Retype every line below precisely as it appears.
>>>
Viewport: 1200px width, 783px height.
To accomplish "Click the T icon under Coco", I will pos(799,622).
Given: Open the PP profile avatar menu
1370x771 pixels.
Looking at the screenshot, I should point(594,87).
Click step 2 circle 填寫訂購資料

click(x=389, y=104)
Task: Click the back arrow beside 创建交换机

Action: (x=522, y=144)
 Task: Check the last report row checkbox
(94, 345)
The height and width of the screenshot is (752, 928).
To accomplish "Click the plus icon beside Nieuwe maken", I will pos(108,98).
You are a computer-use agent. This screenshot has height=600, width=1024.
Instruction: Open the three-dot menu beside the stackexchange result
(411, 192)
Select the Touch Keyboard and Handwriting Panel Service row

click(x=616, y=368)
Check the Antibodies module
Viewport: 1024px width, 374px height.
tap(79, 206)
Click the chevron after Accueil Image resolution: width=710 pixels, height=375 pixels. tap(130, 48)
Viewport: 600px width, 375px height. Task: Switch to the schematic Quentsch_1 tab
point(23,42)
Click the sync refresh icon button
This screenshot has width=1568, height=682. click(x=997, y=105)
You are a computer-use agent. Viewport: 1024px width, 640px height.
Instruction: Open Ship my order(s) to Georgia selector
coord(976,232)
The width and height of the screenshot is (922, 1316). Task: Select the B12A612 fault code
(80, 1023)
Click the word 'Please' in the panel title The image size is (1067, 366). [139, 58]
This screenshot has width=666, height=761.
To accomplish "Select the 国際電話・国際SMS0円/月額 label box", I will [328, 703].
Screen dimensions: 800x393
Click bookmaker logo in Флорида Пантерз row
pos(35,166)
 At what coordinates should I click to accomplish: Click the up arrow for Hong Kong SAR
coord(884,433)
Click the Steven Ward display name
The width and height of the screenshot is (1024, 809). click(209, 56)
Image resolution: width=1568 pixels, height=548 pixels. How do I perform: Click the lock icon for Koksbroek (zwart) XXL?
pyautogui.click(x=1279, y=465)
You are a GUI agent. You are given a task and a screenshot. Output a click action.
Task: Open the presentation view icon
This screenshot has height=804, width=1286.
<<<
*ANSWER TO THIS PROBLEM*.
Viewport: 1200px width, 783px height.
To accomplish "Click the T icon under Coco", I will pos(799,622).
Given: Open the PP profile avatar menu
1370x771 pixels.
Looking at the screenshot, I should point(594,87).
Click step 2 circle 填寫訂購資料

click(x=389, y=104)
Task: Click the back arrow beside 创建交换机

Action: (x=522, y=144)
 Task: Check the last report row checkbox
(94, 345)
The height and width of the screenshot is (752, 928).
To accomplish "Click the plus icon beside Nieuwe maken", I will pos(108,98).
You are a computer-use agent. This screenshot has height=600, width=1024.
Instruction: Open the three-dot menu beside the stackexchange result
(411, 192)
Select the Touch Keyboard and Handwriting Panel Service row

click(x=616, y=368)
Check the Antibodies module
Viewport: 1024px width, 374px height.
tap(79, 206)
Click the chevron after Accueil Image resolution: width=710 pixels, height=375 pixels. tap(130, 48)
Viewport: 600px width, 375px height. Task: Switch to the schematic Quentsch_1 tab
point(23,42)
Click the sync refresh icon button
This screenshot has width=1568, height=682. click(x=997, y=105)
You are a computer-use agent. Viewport: 1024px width, 640px height.
Instruction: Open Ship my order(s) to Georgia selector
coord(976,232)
The width and height of the screenshot is (922, 1316). Task: Select the B12A612 fault code
(80, 1023)
Click the word 'Please' in the panel title The image size is (1067, 366). [139, 58]
This screenshot has width=666, height=761.
To accomplish "Select the 国際電話・国際SMS0円/月額 label box", I will [328, 703].
Screen dimensions: 800x393
Click bookmaker logo in Флорида Пантерз row
pos(35,166)
 At what coordinates should I click to accomplish: Click the up arrow for Hong Kong SAR
coord(884,433)
Click the Steven Ward display name
The width and height of the screenshot is (1024, 809). click(209, 56)
Image resolution: width=1568 pixels, height=548 pixels. How do I perform: Click the lock icon for Koksbroek (zwart) XXL?
pyautogui.click(x=1279, y=465)
You are a GUI agent. You are given a task and a screenshot. Output a click action.
Task: Open the presentation view icon
This screenshot has height=804, width=1286.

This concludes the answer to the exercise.